Tuesday, October 12, 2004

Raindrops keep falling on my head...

The British are understandably not typically particularly excited about rain. Years of washed out plans, raincovers at Wimbledon and hair that "goes fuzzy" mean that we're pretty much dissuaded of its charms. Just prior to my Aliyah in '96, I remember turning up for Shabbat dinner at a friend's, soaked to the skin and denouncing other members of the company as crazy for not wanting to join me in Israel. The prayer for rain, recited for the first time each year on Simchat Torah, was always said with a certain irony, having just spent a week having chicken soup diluted with rainwater in the Sukkah.

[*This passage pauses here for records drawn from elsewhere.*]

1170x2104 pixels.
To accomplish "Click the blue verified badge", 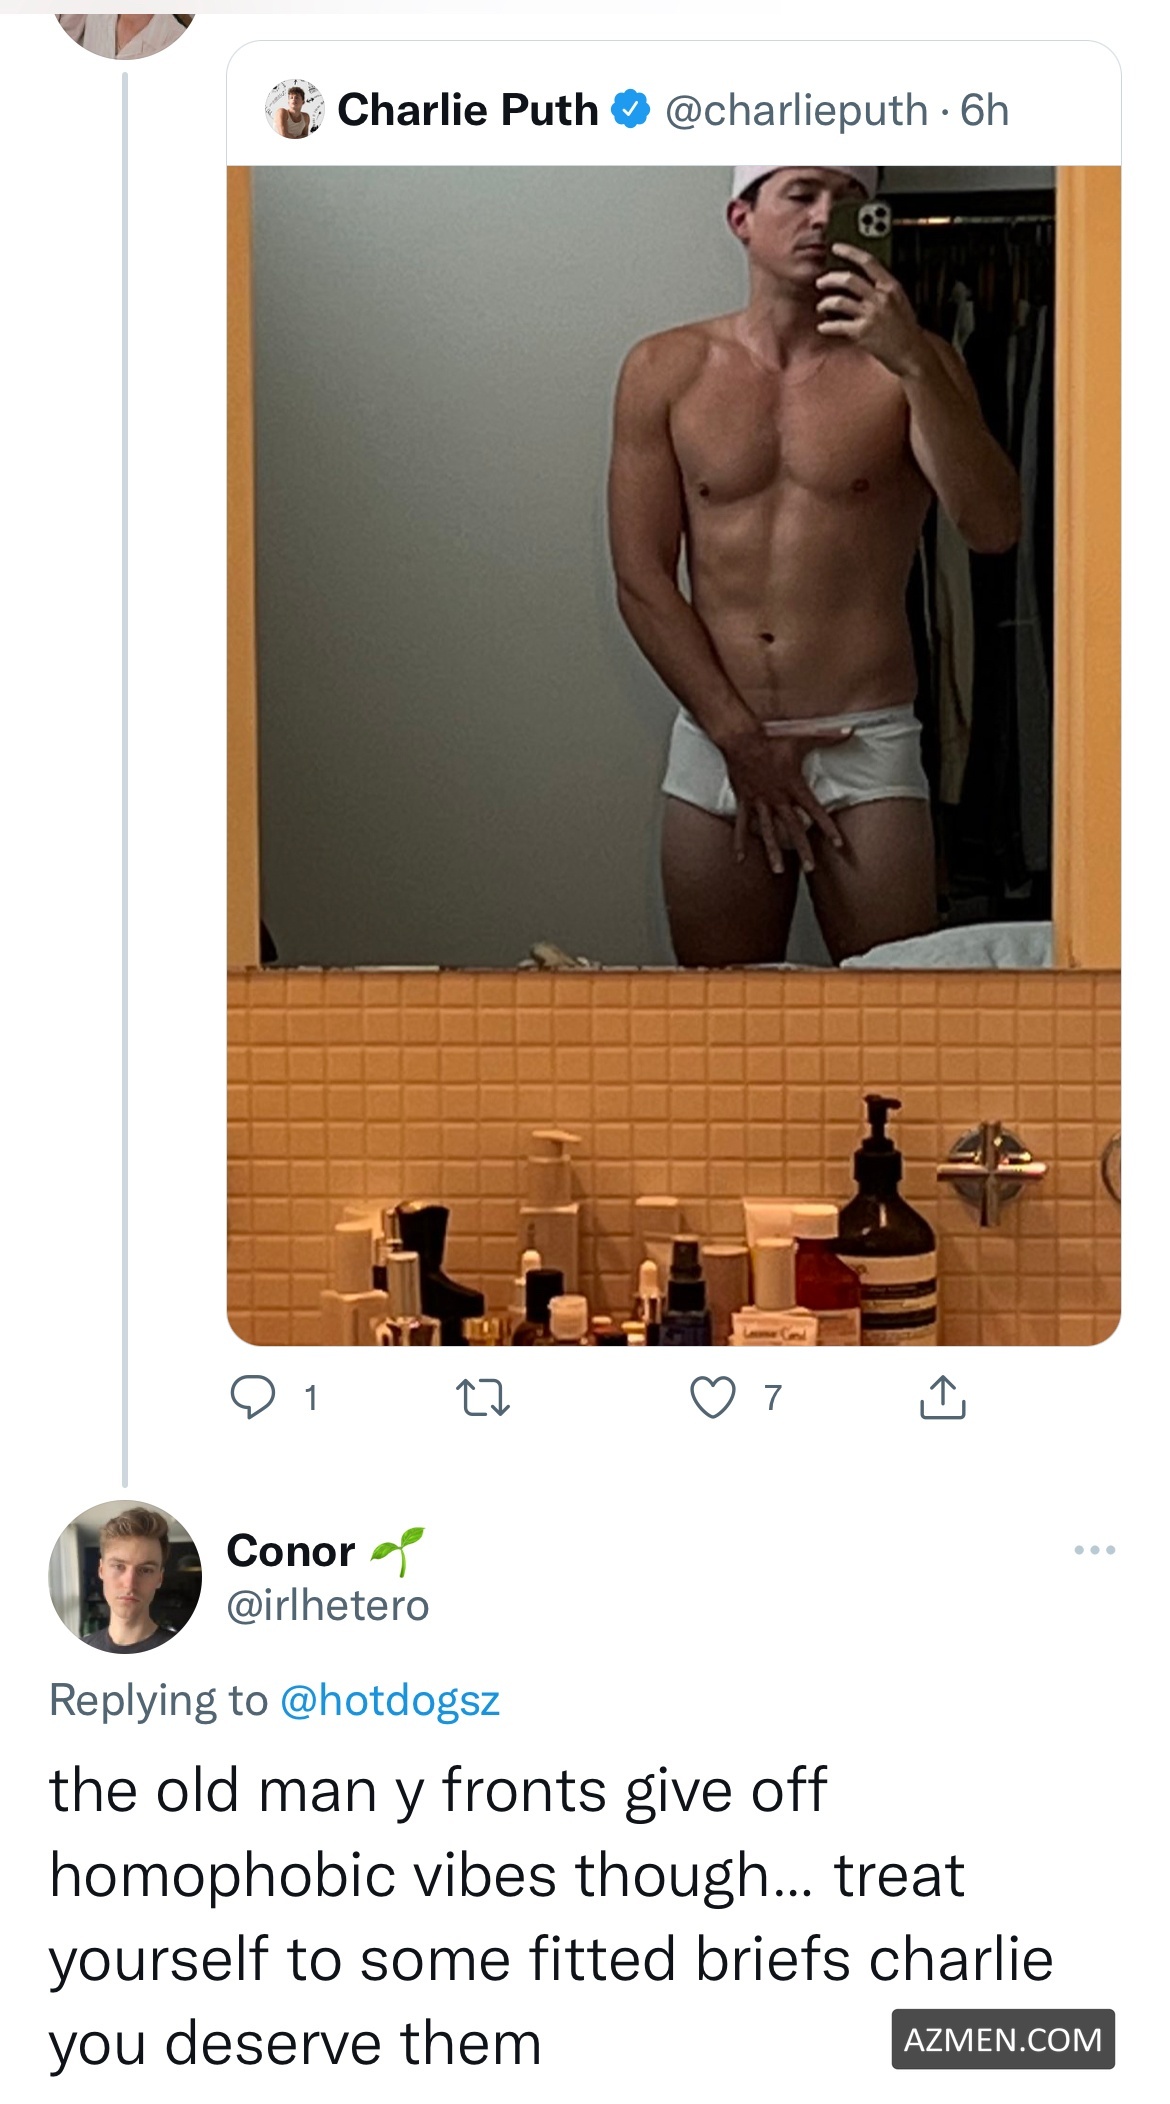I will [x=631, y=110].
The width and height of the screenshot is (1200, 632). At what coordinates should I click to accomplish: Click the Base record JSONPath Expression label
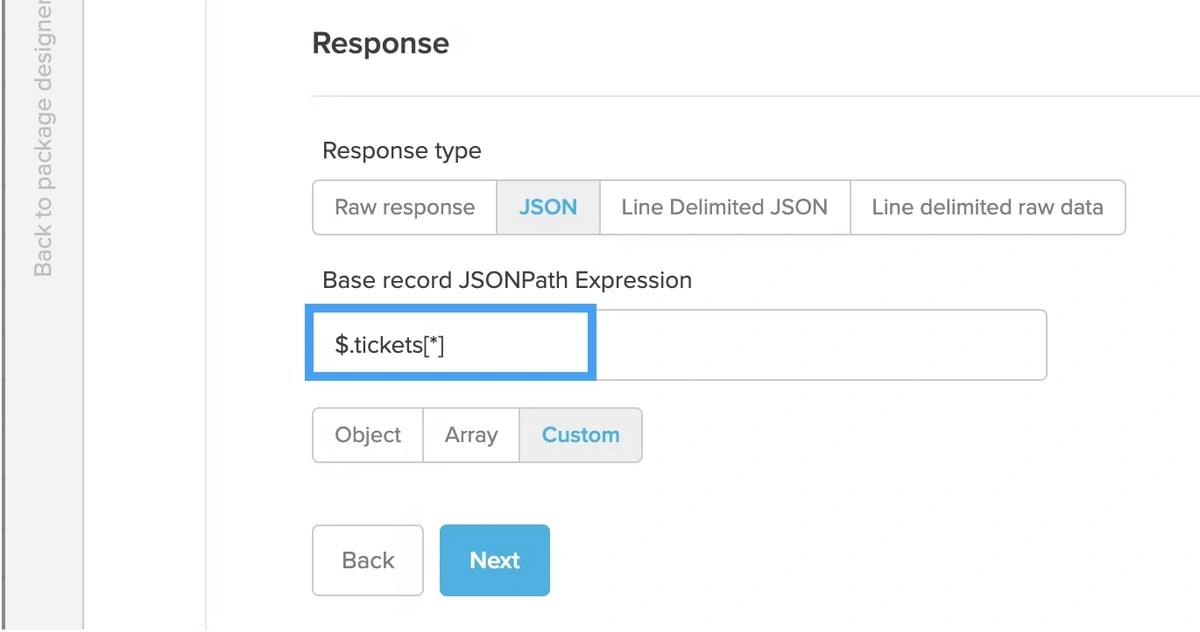pyautogui.click(x=507, y=280)
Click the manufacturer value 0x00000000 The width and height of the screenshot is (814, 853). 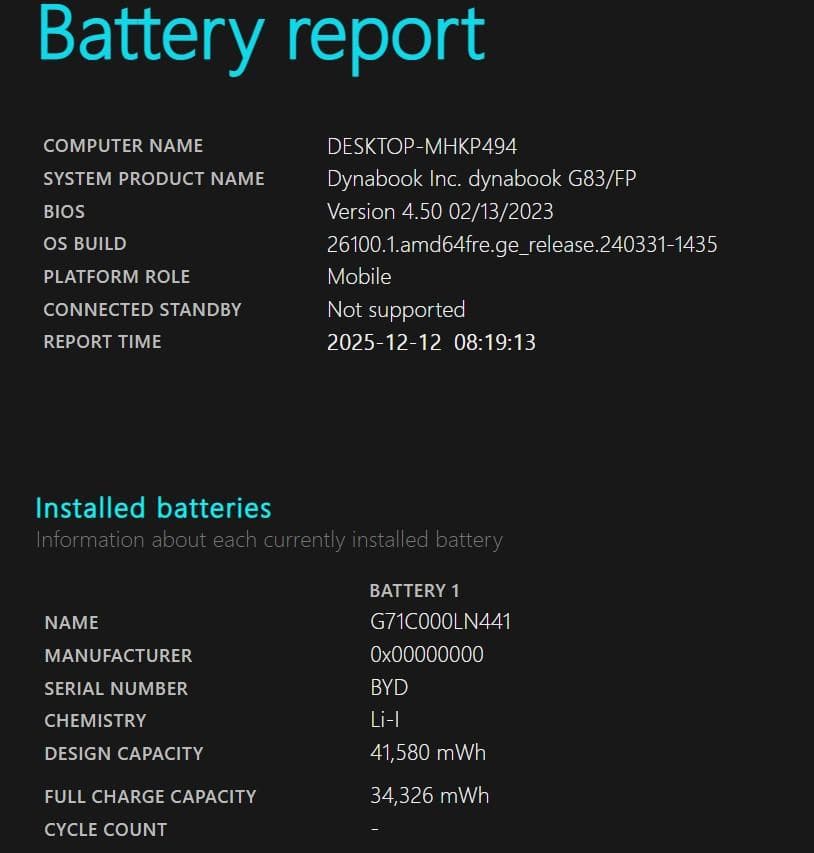(x=426, y=655)
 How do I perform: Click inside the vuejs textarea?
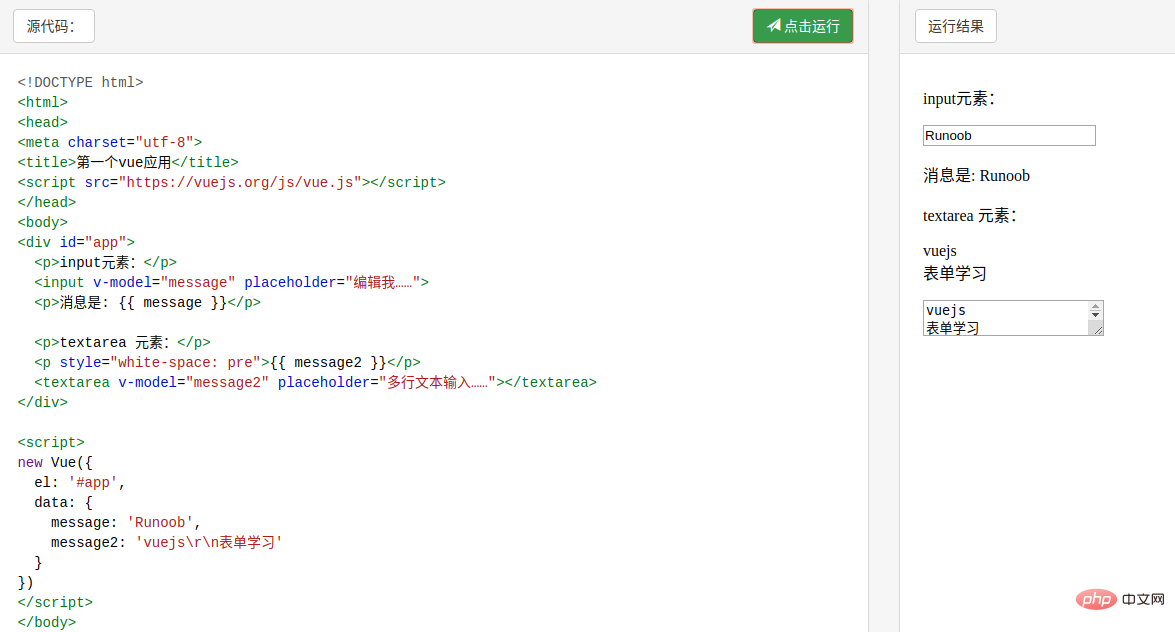pyautogui.click(x=1004, y=318)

As a Brit based in Israel however, I have learned to see rainfall through very different eyes. There is something special about the first rainfall of the year, for which there is even a special name "Yoreh". It arrived yesterday as I walked out of my office. The intoxicating nature of such a rainfall, with the previous downpour a dim memory, is something which I love - I don't experience the reaction that I would have in England; to put up an umbrella and get indoors quickly, but rather luxuriate in the warm drops of lifebringing water, letting them wet my hair and roll down my face. The first rain has a wonderful smell of wet dust and damp vegetation, symbolising the end of summer and the start of what will hopefully be a replenishing wet season.

The sight of the Kinneret in the dry years is pretty pitiful. Last year, the sight of it full almost to overflowing as we cycled around it at Pesach, was truly gladdening. Hopefully the early rains, so soon after we once again began adding "Mashiv HaRuach uMorid HaGashem" to our prayers, is a good portent for things to come.